» **TASK OBJECTIVE**
An exact repetition of the records is required. Leave nothing out.

Pixel coordinate grounding data

☆ ☆ ☆ ☆ ☆ ☆ ☆

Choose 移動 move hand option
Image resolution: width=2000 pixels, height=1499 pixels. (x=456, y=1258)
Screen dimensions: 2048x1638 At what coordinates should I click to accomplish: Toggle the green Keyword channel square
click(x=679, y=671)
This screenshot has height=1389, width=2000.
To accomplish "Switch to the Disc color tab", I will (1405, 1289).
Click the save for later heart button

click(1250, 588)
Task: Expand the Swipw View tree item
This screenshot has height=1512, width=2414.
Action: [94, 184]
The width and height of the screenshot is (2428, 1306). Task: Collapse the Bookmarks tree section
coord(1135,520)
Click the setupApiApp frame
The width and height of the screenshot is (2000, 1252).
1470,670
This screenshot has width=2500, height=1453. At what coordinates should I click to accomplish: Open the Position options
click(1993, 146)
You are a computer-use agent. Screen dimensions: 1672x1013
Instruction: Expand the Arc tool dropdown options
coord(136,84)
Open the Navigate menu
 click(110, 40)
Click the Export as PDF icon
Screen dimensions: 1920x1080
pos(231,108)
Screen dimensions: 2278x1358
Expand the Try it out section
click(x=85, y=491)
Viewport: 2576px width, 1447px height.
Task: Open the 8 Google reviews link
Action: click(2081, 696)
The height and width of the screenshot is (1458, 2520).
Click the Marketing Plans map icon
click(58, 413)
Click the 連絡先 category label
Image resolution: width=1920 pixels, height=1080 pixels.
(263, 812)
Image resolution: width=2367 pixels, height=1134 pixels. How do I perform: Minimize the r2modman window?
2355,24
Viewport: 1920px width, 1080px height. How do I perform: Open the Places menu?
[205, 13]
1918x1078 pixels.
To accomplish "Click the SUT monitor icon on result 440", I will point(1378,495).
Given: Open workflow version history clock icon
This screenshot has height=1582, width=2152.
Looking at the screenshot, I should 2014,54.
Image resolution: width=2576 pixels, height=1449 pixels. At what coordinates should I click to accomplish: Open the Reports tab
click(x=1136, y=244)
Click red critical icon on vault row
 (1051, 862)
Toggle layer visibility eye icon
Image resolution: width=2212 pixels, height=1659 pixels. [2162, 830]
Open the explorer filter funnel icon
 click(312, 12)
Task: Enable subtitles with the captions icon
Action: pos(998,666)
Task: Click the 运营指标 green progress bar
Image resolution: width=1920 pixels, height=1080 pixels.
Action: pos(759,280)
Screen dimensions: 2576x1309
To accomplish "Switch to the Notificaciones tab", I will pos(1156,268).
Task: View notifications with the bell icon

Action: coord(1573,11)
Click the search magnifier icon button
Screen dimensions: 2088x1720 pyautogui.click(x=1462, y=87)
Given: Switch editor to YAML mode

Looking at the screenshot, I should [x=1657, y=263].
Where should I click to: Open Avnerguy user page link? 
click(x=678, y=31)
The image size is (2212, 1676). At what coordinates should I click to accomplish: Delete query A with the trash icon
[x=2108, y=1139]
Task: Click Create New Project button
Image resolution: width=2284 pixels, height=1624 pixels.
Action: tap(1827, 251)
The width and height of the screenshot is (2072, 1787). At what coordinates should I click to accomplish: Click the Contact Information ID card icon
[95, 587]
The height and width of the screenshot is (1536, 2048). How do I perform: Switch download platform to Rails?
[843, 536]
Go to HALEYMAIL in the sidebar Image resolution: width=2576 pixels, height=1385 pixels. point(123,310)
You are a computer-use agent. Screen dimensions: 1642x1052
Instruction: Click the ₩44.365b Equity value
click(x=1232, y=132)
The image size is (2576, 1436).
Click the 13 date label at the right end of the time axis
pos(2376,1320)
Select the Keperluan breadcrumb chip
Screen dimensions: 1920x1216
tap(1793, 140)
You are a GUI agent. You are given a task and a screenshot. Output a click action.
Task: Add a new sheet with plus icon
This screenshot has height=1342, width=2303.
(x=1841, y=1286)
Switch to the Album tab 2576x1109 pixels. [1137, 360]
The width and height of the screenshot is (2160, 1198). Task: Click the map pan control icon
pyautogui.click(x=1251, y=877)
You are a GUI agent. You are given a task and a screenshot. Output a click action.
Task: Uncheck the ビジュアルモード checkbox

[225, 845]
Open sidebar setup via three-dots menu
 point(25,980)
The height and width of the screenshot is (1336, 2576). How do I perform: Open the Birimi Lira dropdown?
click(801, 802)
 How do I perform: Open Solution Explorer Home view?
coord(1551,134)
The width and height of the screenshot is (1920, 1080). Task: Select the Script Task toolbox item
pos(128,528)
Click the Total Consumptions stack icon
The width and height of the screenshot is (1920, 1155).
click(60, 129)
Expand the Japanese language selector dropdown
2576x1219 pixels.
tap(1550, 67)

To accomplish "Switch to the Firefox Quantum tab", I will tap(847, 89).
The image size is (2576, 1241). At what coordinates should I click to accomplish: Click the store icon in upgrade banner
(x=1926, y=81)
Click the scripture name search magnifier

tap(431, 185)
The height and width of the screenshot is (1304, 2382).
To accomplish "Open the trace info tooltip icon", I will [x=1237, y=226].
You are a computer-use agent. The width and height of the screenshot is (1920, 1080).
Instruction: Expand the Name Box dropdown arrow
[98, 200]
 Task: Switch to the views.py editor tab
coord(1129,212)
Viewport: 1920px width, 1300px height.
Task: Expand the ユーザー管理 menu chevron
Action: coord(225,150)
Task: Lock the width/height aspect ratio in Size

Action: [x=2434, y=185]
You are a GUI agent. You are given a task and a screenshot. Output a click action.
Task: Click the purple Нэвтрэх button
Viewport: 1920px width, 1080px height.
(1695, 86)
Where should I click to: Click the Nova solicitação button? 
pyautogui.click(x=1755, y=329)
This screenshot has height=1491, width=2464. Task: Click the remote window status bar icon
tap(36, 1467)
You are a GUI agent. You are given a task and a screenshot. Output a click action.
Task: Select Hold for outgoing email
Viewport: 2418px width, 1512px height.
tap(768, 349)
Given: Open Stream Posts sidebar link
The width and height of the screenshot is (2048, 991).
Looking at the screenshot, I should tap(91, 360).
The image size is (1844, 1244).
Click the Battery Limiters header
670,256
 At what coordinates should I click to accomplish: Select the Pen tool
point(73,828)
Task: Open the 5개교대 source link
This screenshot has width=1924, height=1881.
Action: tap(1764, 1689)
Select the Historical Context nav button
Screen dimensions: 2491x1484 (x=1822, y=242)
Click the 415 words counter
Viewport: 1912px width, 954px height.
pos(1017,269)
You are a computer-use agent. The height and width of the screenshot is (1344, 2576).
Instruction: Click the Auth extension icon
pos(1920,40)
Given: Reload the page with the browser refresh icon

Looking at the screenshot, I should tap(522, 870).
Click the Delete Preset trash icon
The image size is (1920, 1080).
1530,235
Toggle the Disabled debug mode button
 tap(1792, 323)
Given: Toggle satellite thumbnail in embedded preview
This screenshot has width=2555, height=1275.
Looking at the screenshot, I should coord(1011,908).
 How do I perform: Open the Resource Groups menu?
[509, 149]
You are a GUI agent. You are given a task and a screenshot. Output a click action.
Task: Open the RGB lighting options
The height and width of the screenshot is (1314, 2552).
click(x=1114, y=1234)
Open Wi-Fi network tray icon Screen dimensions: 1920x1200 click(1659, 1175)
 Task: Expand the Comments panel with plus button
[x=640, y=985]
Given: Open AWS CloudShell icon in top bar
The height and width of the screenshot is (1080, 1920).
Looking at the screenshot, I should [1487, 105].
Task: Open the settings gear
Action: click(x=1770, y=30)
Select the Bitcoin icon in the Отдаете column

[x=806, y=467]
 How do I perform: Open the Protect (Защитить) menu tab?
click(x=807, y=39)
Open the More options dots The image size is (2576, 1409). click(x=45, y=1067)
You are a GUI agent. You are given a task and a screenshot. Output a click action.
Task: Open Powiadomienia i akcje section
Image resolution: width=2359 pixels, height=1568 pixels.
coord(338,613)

☆ ☆ ☆ ☆ ☆ ☆ ☆

» **ANSWER FOR THIS EXERCISE**
Choose 移動 move hand option
Image resolution: width=2000 pixels, height=1499 pixels. (x=456, y=1258)
Screen dimensions: 2048x1638 At what coordinates should I click to accomplish: Toggle the green Keyword channel square
click(x=679, y=671)
This screenshot has height=1389, width=2000.
To accomplish "Switch to the Disc color tab", I will (1405, 1289).
Click the save for later heart button

click(1250, 588)
Task: Expand the Swipw View tree item
This screenshot has height=1512, width=2414.
Action: [94, 184]
The width and height of the screenshot is (2428, 1306). Task: Collapse the Bookmarks tree section
coord(1135,520)
Click the setupApiApp frame
The width and height of the screenshot is (2000, 1252).
1470,670
This screenshot has width=2500, height=1453. At what coordinates should I click to accomplish: Open the Position options
click(1993, 146)
You are a computer-use agent. Screen dimensions: 1672x1013
Instruction: Expand the Arc tool dropdown options
coord(136,84)
Open the Navigate menu
 click(110, 40)
Click the Export as PDF icon
Screen dimensions: 1920x1080
pos(231,108)
Screen dimensions: 2278x1358
Expand the Try it out section
click(x=85, y=491)
Viewport: 2576px width, 1447px height.
Task: Open the 8 Google reviews link
Action: click(2081, 696)
The height and width of the screenshot is (1458, 2520).
Click the Marketing Plans map icon
click(58, 413)
Click the 連絡先 category label
Image resolution: width=1920 pixels, height=1080 pixels.
(263, 812)
Image resolution: width=2367 pixels, height=1134 pixels. How do I perform: Minimize the r2modman window?
2355,24
Viewport: 1920px width, 1080px height. How do I perform: Open the Places menu?
[205, 13]
1918x1078 pixels.
To accomplish "Click the SUT monitor icon on result 440", I will point(1378,495).
Given: Open workflow version history clock icon
This screenshot has height=1582, width=2152.
Looking at the screenshot, I should 2014,54.
Image resolution: width=2576 pixels, height=1449 pixels. At what coordinates should I click to accomplish: Open the Reports tab
click(x=1136, y=244)
Click red critical icon on vault row
 (1051, 862)
Toggle layer visibility eye icon
Image resolution: width=2212 pixels, height=1659 pixels. [2162, 830]
Open the explorer filter funnel icon
 click(312, 12)
Task: Enable subtitles with the captions icon
Action: pos(998,666)
Task: Click the 运营指标 green progress bar
Image resolution: width=1920 pixels, height=1080 pixels.
Action: pos(759,280)
Screen dimensions: 2576x1309
To accomplish "Switch to the Notificaciones tab", I will pos(1156,268).
Task: View notifications with the bell icon

Action: coord(1573,11)
Click the search magnifier icon button
Screen dimensions: 2088x1720 pyautogui.click(x=1462, y=87)
Given: Switch editor to YAML mode

Looking at the screenshot, I should [x=1657, y=263].
Where should I click to: Open Avnerguy user page link? 
click(x=678, y=31)
The image size is (2212, 1676). At what coordinates should I click to accomplish: Delete query A with the trash icon
[x=2108, y=1139]
Task: Click Create New Project button
Image resolution: width=2284 pixels, height=1624 pixels.
Action: tap(1827, 251)
The width and height of the screenshot is (2072, 1787). At what coordinates should I click to accomplish: Click the Contact Information ID card icon
[95, 587]
The height and width of the screenshot is (1536, 2048). How do I perform: Switch download platform to Rails?
[843, 536]
Go to HALEYMAIL in the sidebar Image resolution: width=2576 pixels, height=1385 pixels. point(123,310)
You are a computer-use agent. Screen dimensions: 1642x1052
Instruction: Click the ₩44.365b Equity value
click(x=1232, y=132)
The image size is (2576, 1436).
Click the 13 date label at the right end of the time axis
pos(2376,1320)
Select the Keperluan breadcrumb chip
Screen dimensions: 1920x1216
tap(1793, 140)
You are a GUI agent. You are given a task and a screenshot. Output a click action.
Task: Add a new sheet with plus icon
This screenshot has height=1342, width=2303.
(x=1841, y=1286)
Switch to the Album tab 2576x1109 pixels. [1137, 360]
The width and height of the screenshot is (2160, 1198). Task: Click the map pan control icon
pyautogui.click(x=1251, y=877)
You are a GUI agent. You are given a task and a screenshot. Output a click action.
Task: Uncheck the ビジュアルモード checkbox

[225, 845]
Open sidebar setup via three-dots menu
 point(25,980)
The height and width of the screenshot is (1336, 2576). How do I perform: Open the Birimi Lira dropdown?
click(801, 802)
 How do I perform: Open Solution Explorer Home view?
coord(1551,134)
The width and height of the screenshot is (1920, 1080). Task: Select the Script Task toolbox item
pos(128,528)
Click the Total Consumptions stack icon
The width and height of the screenshot is (1920, 1155).
click(60, 129)
Expand the Japanese language selector dropdown
2576x1219 pixels.
tap(1550, 67)

To accomplish "Switch to the Firefox Quantum tab", I will tap(847, 89).
The image size is (2576, 1241). At what coordinates should I click to accomplish: Click the store icon in upgrade banner
(x=1926, y=81)
Click the scripture name search magnifier

tap(431, 185)
The height and width of the screenshot is (1304, 2382).
To accomplish "Open the trace info tooltip icon", I will [x=1237, y=226].
You are a computer-use agent. The width and height of the screenshot is (1920, 1080).
Instruction: Expand the Name Box dropdown arrow
[98, 200]
 Task: Switch to the views.py editor tab
coord(1129,212)
Viewport: 1920px width, 1300px height.
Task: Expand the ユーザー管理 menu chevron
Action: coord(225,150)
Task: Lock the width/height aspect ratio in Size

Action: [x=2434, y=185]
You are a GUI agent. You are given a task and a screenshot. Output a click action.
Task: Click the purple Нэвтрэх button
Viewport: 1920px width, 1080px height.
(1695, 86)
Where should I click to: Click the Nova solicitação button? 
pyautogui.click(x=1755, y=329)
This screenshot has height=1491, width=2464. Task: Click the remote window status bar icon
tap(36, 1467)
You are a GUI agent. You are given a task and a screenshot. Output a click action.
Task: Select Hold for outgoing email
Viewport: 2418px width, 1512px height.
tap(768, 349)
Given: Open Stream Posts sidebar link
The width and height of the screenshot is (2048, 991).
Looking at the screenshot, I should tap(91, 360).
The image size is (1844, 1244).
Click the Battery Limiters header
670,256
 At what coordinates should I click to accomplish: Select the Pen tool
point(73,828)
Task: Open the 5개교대 source link
This screenshot has width=1924, height=1881.
Action: tap(1764, 1689)
Select the Historical Context nav button
Screen dimensions: 2491x1484 (x=1822, y=242)
Click the 415 words counter
Viewport: 1912px width, 954px height.
pos(1017,269)
You are a computer-use agent. The height and width of the screenshot is (1344, 2576).
Instruction: Click the Auth extension icon
pos(1920,40)
Given: Reload the page with the browser refresh icon

Looking at the screenshot, I should tap(522, 870).
Click the Delete Preset trash icon
The image size is (1920, 1080).
1530,235
Toggle the Disabled debug mode button
 tap(1792, 323)
Given: Toggle satellite thumbnail in embedded preview
This screenshot has width=2555, height=1275.
Looking at the screenshot, I should coord(1011,908).
 How do I perform: Open the Resource Groups menu?
[509, 149]
You are a GUI agent. You are given a task and a screenshot. Output a click action.
Task: Open the RGB lighting options
The height and width of the screenshot is (1314, 2552).
click(x=1114, y=1234)
Open Wi-Fi network tray icon Screen dimensions: 1920x1200 click(1659, 1175)
 Task: Expand the Comments panel with plus button
[x=640, y=985]
Given: Open AWS CloudShell icon in top bar
The height and width of the screenshot is (1080, 1920).
Looking at the screenshot, I should [1487, 105].
Task: Open the settings gear
Action: click(x=1770, y=30)
Select the Bitcoin icon in the Отдаете column

[x=806, y=467]
 How do I perform: Open the Protect (Защитить) menu tab?
click(x=807, y=39)
Open the More options dots The image size is (2576, 1409). click(x=45, y=1067)
You are a GUI agent. You are given a task and a screenshot. Output a click action.
Task: Open Powiadomienia i akcje section
Image resolution: width=2359 pixels, height=1568 pixels.
coord(338,613)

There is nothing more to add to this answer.